Give the listing again word for word. Skip the pictures.

*** EXERCISE DATA ***

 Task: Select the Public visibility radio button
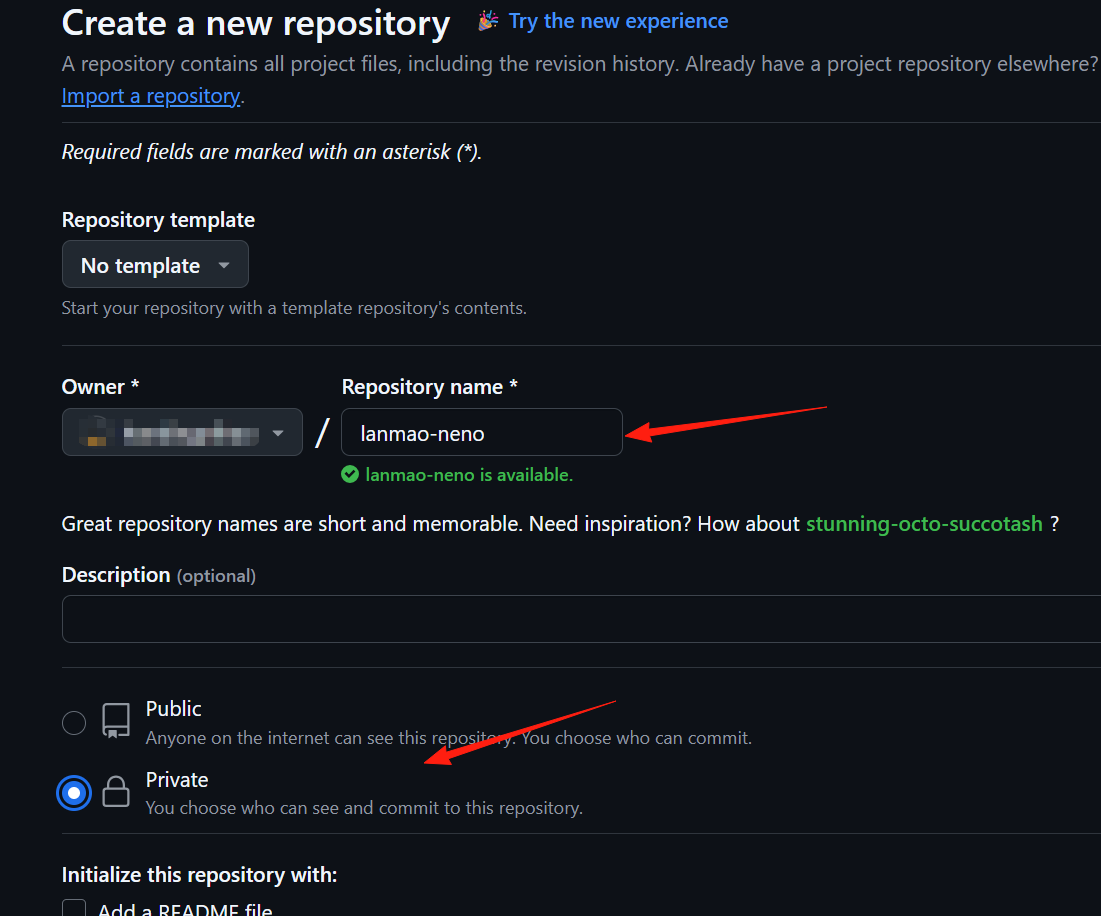pos(74,722)
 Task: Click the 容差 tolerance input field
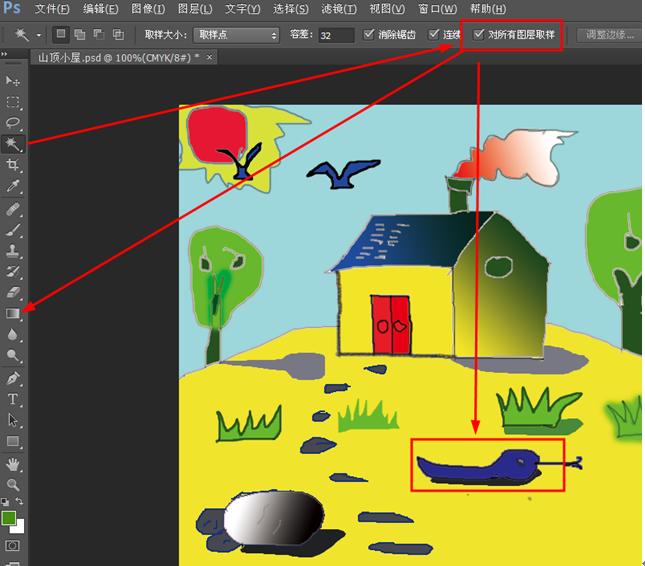click(x=335, y=35)
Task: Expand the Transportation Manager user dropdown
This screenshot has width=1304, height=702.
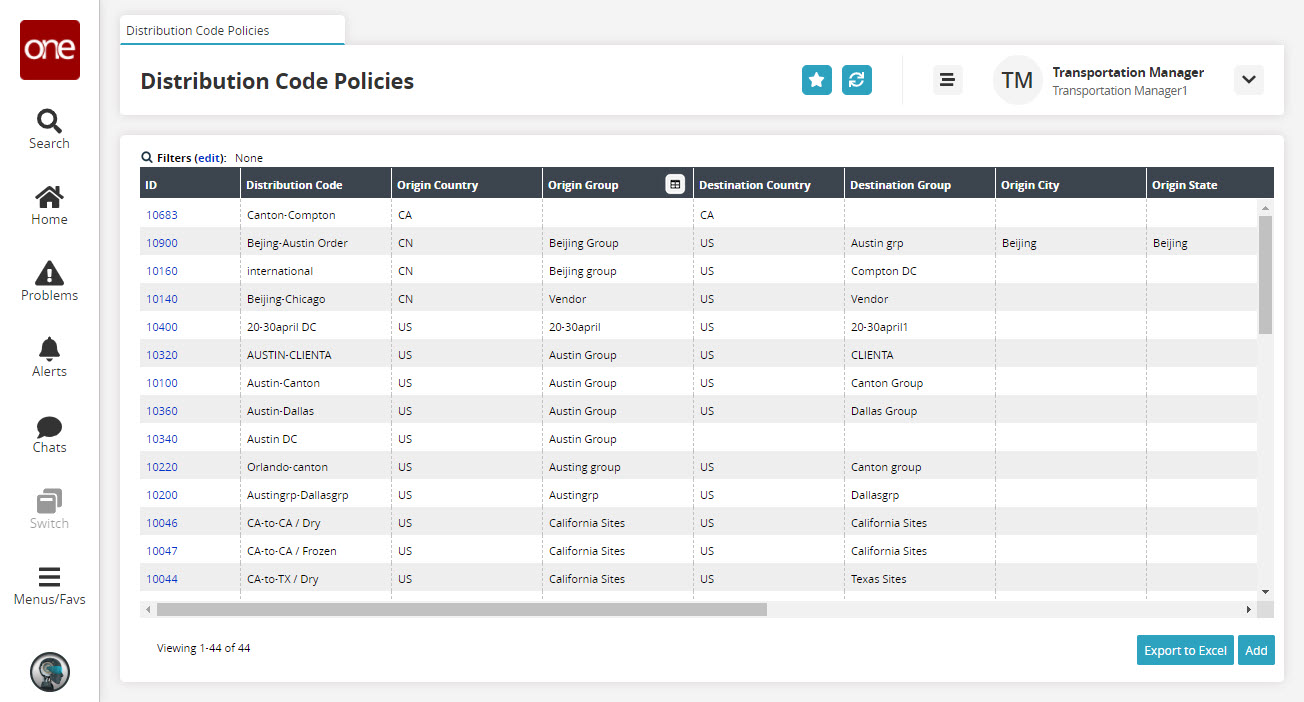Action: click(x=1249, y=80)
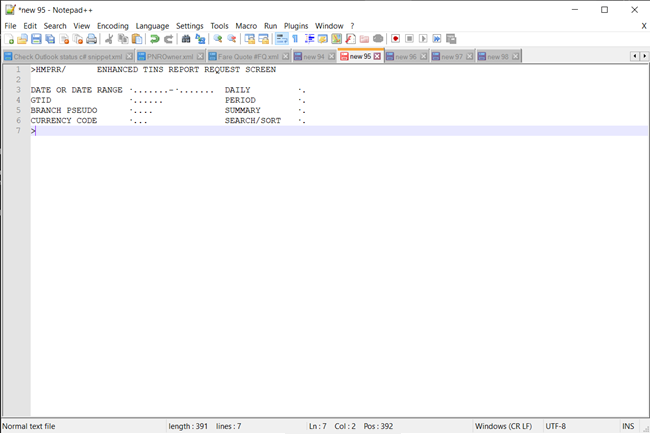Click the Print toolbar icon
Viewport: 650px width, 434px height.
click(x=91, y=39)
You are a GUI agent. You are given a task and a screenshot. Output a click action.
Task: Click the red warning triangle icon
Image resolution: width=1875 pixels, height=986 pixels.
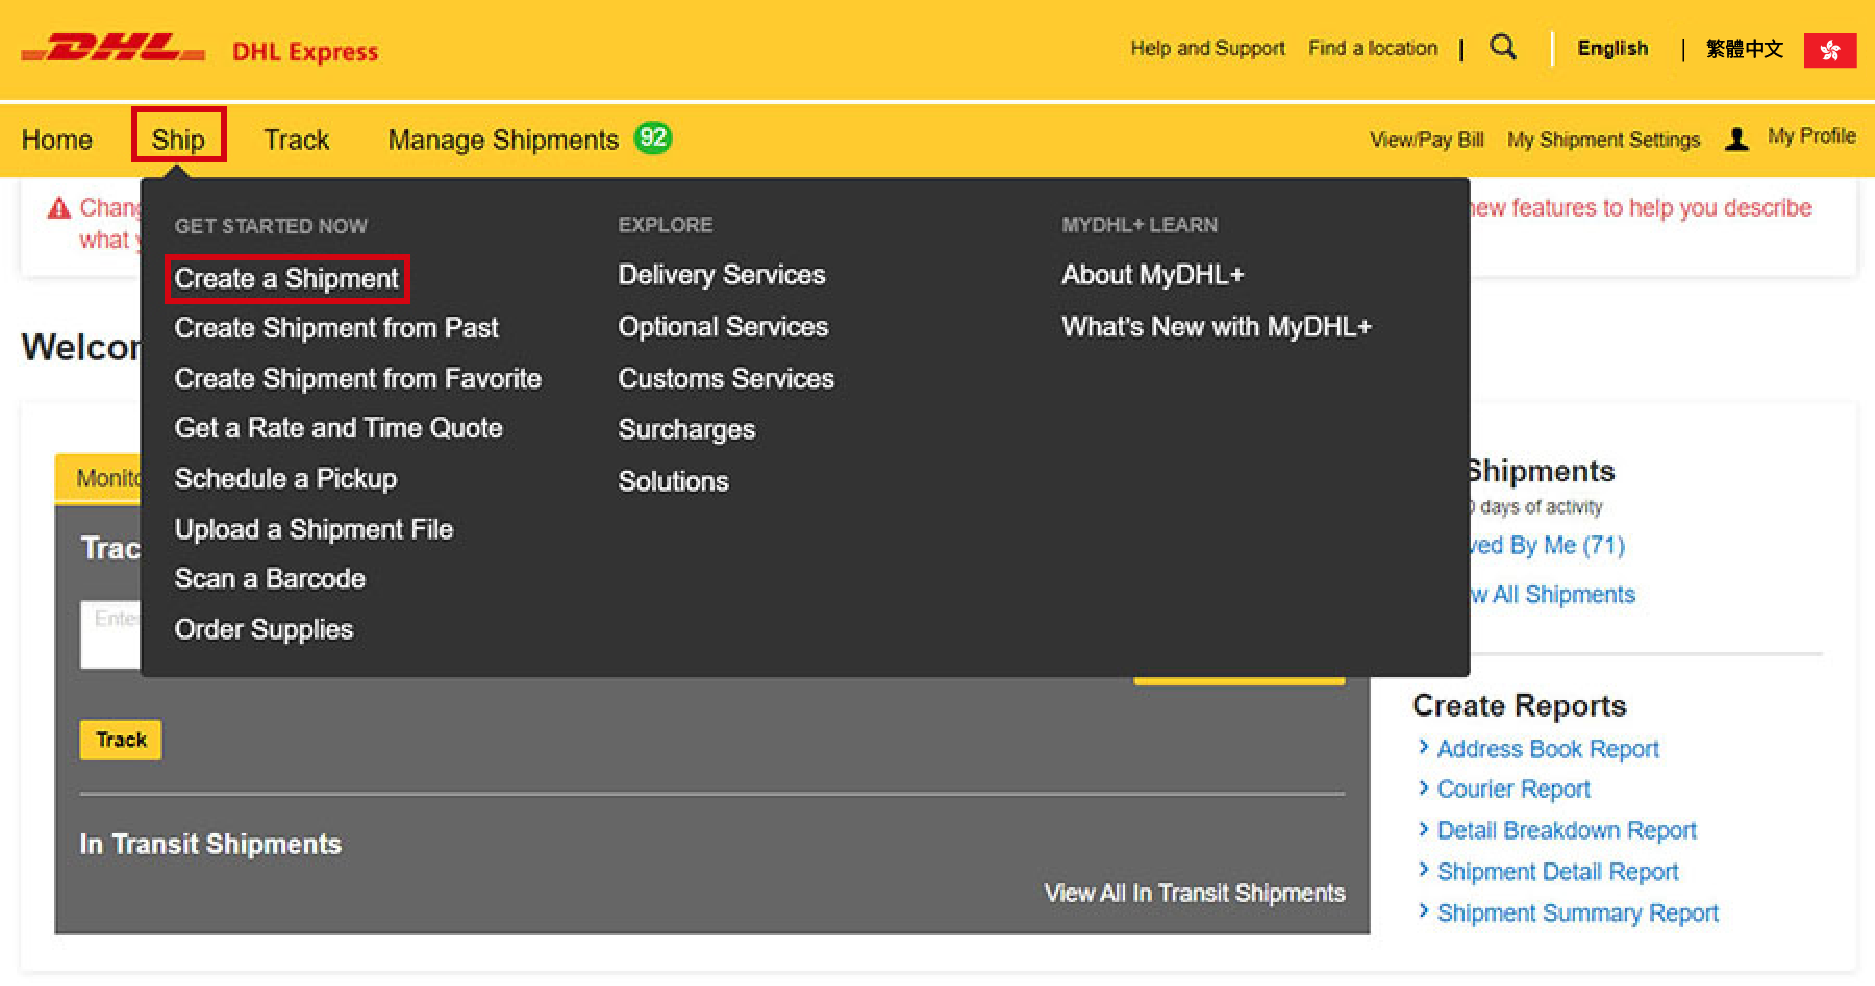[59, 208]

*** End of EXERCISE DATA ***

### RESULT OF THIS TASK:
 Task: Select the Public visibility radio button
pos(74,722)
 Task: Click the 容差 tolerance input field
click(x=335, y=35)
Task: Expand the Transportation Manager user dropdown
This screenshot has width=1304, height=702.
Action: click(x=1249, y=80)
Click the Print toolbar icon
Viewport: 650px width, 434px height.
click(x=91, y=39)
You are a GUI agent. You are given a task and a screenshot. Output a click action.
Task: Click the red warning triangle icon
Image resolution: width=1875 pixels, height=986 pixels.
[59, 208]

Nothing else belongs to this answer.